──────── Text segment ────────
Justin Keverne of cleverly-if-distressingly-titled blog Groping the Elephant presents "Friends Like These," a Call to Arms entry which heavily abstracts human relationships on the path through life.
Friends Like These represents the player as a blob, constantly traveling onwards through a void filled with various other blobs. Your progress is signified by three metrics, two bars which indicated Hope\Optimism and Guilt\Self Loathing and the speed at which you are traveling through the world. The aim of the game is to reach the natural end of your existence (A point that is not explicitly know, as we never known when our time is up), without your Guilt reaching its limit or your Hope running out; if that happens, the screen fades to black with the a message that “You succumb to your Guilt,” or “You are lost to despair.”
Since you are always moving forward through your life, your only control comes in the ability to move across your life stream to bring yourself closer to, or further from, the other blobs in the world. In terms of appearance all blobs look similar but unique. Once you get within a certain distance of another blob they begin to have an affect on your own blob; the distance at which this effect is felt and its strength is different for each blob.
If you spend too long without coming into contact with other blobs your Hope will begin to lower.
Some blobs are friends: the closer you get to them the faster you both begin to travel, and they will also tend to stick with you if you move away (up to a certain distance) allowing you to bring in more friends and collectively rush to the end together. When a large group of blobs is together like this your own Hope begins to increase.
Some blobs are not friends. These blobs will slow you down but they will not be so likely to stick close to you if you move away.
The third type of blobs are toxic, they follow an erratic path but if you can stay close to them your speed increases dramatically, everything else seems to rush past and you race towards the end together. However these blobs also dramatically increase your Guilt, the effect growing exponentially the longer you stay with them.
The effect of other blobs on you is not the same as their effects on each other. Though two blobs might both be your friend they may not be friends with each other; some may even be toxic to another but not you. Bringing such blobs into a close group results in other blobs slowing the group down and could potentially lead to the group itself fracturing if you are not careful about how close you allow those opposing blobs to get. If you bring in a blob to a group that then causes the group to split apart your Guilt will begin to increase until you either manage to bring the group back together or leave it behind (Life is harsh).
How do you want to live your life? Do you stick to your friends through the good times and the bad, or do you leave them behind when the going gets tough? Do you latch onto that one person who burns with an inner fire? They’ll show you the world but might kill you in the process.
-J. Ross Keverne
3 comments:
This is an interesting idea. I'm curious how you would represent data about your companions' metrics and interactions. Obviously speed is collective, and I guess the Hope and Guilt metrics could be represented using colors, but keeping such a system legible without becoming monochromatic might be a challenge (although difficulty reading friends' emotions may be realistic). Giving the player enough information to figure out which blobs were having adverse effects on each other without producing a bunch of clutter might also be tough.
──────── Recorded information ────────
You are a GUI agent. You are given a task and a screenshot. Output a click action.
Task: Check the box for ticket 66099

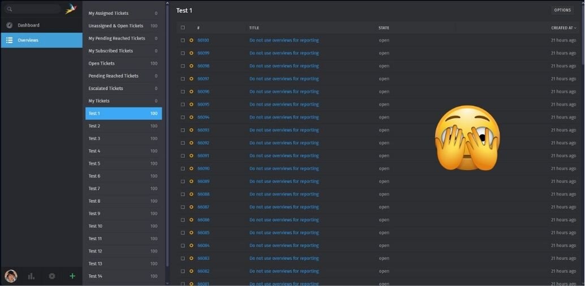coord(183,53)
────────
# What to do
a: In the Friends Like These game description, what message appears when the player's Hope runs out?
b: Reproduce the part of the Friends Like These game description between "The third type" and "stay with them.", inclusive.

# Task-by-task answers
a: The screen fades to black with the message "You are lost to despair."

b:
The third type of blobs are toxic, they follow an erratic path but if you can stay close to them your speed increases dramatically, everything else seems to rush past and you race towards the end together. However these blobs also dramatically increase your Guilt, the effect growing exponentially the longer you stay with them.